[Beowulf] Compute Node OS on Local Disk vs. Ram Disk

Bogdan Costescu Bogdan.Costescu at iwr.uni-heidelberg.de
Tue Sep 30 02:09:29 PDT 2008

On Sun, 28 Sep 2008, Jon Forrest wrote:

> There are two philosophies on where a compute node's OS and basic 
> utilities should be located:

You forget a NFS-root setup, this doesn't require memory for the RAM 
disk on which you later mount NFS dirs.

> In both cases it's important to remember to make any changes to this 
> distribution rather than just using "pdsh" or "tentakel" to 
> dynamically modify a compute node. This is so that the next time the 
> compute node boots, it gets the uptodate distribution.

I prefer to look at the nodes as disposable, instead of "let's keep 
the node up as long as possible", so I usually don't modify a running 
system. Instead I modify the node "image" and reboot the nodes after 
the current jobs finish - this is easy to do when using a queueing 
system and is easy to hide from users when the typical jobs are longer 
than the reboot time.

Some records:
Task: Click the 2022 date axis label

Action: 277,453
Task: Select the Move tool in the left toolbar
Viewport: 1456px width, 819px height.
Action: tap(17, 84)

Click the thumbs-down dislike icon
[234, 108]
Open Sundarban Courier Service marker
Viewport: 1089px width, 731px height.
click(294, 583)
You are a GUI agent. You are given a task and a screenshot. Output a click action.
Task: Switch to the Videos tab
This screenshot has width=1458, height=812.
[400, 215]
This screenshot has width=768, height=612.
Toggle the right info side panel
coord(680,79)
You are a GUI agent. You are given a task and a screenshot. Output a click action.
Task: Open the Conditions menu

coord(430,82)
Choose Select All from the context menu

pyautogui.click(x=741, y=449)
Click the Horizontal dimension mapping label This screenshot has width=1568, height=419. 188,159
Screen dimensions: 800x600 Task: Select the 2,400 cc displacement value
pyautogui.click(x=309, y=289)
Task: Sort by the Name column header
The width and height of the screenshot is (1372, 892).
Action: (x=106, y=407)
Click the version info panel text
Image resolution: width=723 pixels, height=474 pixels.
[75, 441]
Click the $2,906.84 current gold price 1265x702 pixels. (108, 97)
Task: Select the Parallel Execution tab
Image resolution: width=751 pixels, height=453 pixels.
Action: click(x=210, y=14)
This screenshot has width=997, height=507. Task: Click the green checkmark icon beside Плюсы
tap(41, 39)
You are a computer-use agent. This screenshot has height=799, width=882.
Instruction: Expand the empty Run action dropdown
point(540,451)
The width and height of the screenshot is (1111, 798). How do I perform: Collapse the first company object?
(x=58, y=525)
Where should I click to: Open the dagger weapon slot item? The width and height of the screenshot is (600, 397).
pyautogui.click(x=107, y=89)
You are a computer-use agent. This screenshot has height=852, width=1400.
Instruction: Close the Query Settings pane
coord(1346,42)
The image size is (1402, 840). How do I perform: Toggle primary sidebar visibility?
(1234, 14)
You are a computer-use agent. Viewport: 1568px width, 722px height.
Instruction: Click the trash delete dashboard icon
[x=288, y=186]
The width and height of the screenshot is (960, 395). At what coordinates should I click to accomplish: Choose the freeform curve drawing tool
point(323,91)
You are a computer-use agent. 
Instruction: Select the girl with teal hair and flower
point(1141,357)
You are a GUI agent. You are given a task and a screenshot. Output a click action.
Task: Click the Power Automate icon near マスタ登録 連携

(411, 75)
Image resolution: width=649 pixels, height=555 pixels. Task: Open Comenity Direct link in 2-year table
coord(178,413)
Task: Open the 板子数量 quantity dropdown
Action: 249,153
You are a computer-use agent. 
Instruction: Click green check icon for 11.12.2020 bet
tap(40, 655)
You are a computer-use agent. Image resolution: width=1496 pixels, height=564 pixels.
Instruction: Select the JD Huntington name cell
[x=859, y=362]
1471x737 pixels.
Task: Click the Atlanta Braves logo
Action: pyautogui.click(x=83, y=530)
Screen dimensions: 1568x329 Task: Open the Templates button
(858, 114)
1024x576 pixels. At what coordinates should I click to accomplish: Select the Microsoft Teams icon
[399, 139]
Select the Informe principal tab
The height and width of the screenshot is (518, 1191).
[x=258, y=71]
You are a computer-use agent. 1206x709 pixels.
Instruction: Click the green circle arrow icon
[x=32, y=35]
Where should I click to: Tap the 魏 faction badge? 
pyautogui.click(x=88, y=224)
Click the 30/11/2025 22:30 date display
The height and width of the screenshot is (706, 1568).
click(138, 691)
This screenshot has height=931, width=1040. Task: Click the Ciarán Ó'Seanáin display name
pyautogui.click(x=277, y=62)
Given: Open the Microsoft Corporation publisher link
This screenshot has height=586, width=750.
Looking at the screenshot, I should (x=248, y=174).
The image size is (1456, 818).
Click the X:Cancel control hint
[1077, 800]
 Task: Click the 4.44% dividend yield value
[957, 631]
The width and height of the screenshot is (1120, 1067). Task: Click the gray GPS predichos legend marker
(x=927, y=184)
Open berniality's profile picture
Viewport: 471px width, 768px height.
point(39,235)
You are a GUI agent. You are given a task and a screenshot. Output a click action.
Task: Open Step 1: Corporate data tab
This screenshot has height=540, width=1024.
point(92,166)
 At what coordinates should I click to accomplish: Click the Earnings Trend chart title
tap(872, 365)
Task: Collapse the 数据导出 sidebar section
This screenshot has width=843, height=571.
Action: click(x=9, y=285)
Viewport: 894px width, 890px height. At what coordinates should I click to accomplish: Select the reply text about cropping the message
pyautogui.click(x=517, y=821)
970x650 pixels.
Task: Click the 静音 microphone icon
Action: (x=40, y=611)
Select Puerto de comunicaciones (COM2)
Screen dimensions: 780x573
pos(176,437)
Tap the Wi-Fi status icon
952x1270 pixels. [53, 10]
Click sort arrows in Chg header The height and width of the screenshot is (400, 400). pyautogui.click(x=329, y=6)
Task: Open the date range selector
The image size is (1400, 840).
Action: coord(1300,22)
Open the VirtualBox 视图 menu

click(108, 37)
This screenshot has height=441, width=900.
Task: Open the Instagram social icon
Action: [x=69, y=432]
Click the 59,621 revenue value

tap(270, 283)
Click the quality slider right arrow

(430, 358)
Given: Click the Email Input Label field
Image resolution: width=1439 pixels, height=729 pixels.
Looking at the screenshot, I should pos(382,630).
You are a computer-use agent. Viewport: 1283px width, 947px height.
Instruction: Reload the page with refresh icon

◆ Actions to take
a – Rewrite the lines of the listing from the line with "You are a computer-use agent. Image" to the line with "Action: click(x=9, y=285)", both included, as a numbered list with blank lines omitted.
b – Continue the mailing-list post about where a compute node's operating system should live, picking up after its last sentence.

◆ Answers to each task
a –
1. You are a computer-use agent. Image resolution: width=1496 pixels, height=564 pixels.
2. Instruction: Select the JD Huntington name cell
3. [x=859, y=362]
4. 1471x737 pixels.
5. Task: Click the Atlanta Braves logo
6. Action: pyautogui.click(x=83, y=530)
7. Screen dimensions: 1568x329 Task: Open the Templates button
8. (858, 114)
9. 1024x576 pixels. At what coordinates should I click to accomplish: Select the Microsoft Teams icon
10. [399, 139]
11. Select the Informe principal tab
12. The height and width of the screenshot is (518, 1191).
13. [x=258, y=71]
14. You are a computer-use agent. 1206x709 pixels.
15. Instruction: Click the green circle arrow icon
16. [x=32, y=35]
17. Where should I click to: Tap the 魏 faction badge? 
18. pyautogui.click(x=88, y=224)
19. Click the 30/11/2025 22:30 date display
20. The height and width of the screenshot is (706, 1568).
21. click(138, 691)
22. This screenshot has height=931, width=1040. Task: Click the Ciarán Ó'Seanáin display name
23. pyautogui.click(x=277, y=62)
24. Given: Open the Microsoft Corporation publisher link
25. This screenshot has height=586, width=750.
26. Looking at the screenshot, I should (x=248, y=174).
27. The image size is (1456, 818).
28. Click the X:Cancel control hint
29. [1077, 800]
30.  Task: Click the 4.44% dividend yield value
31. [957, 631]
32. The width and height of the screenshot is (1120, 1067). Task: Click the gray GPS predichos legend marker
33. (x=927, y=184)
34. Open berniality's profile picture
35. Viewport: 471px width, 768px height.
36. point(39,235)
37. You are a GUI agent. You are given a task and a screenshot. Output a click action.
38. Task: Open Step 1: Corporate data tab
39. This screenshot has height=540, width=1024.
40. point(92,166)
41.  At what coordinates should I click to accomplish: Click the Earnings Trend chart title
42. tap(872, 365)
43. Task: Collapse the 数据导出 sidebar section
44. This screenshot has width=843, height=571.
45. Action: click(x=9, y=285)

b –
> However, on a modern multicore compute node this might just be a few 
> percent of the total RAM on the node.

This also depends on how much of the distribution you keep as part of 
the node "image" and how you place the application software. It's 
often the case that the application software is distributed to the 
nodes from a cluster-wide FS, either from a directory holding software 
only or from the user's home dir; extending this to also include most 
of the libraries needed by the application software (f.e. fftw) means 
that the node "image" can be made very small without putting any part 
of the distribution on NFS (I know that some people totally dislike 
system utilities coming from a NFS mounted directory or depending on 
libs coming from one).

> Approach #2 requires much less time when a node is installed,
> and a little less time when a node is booted.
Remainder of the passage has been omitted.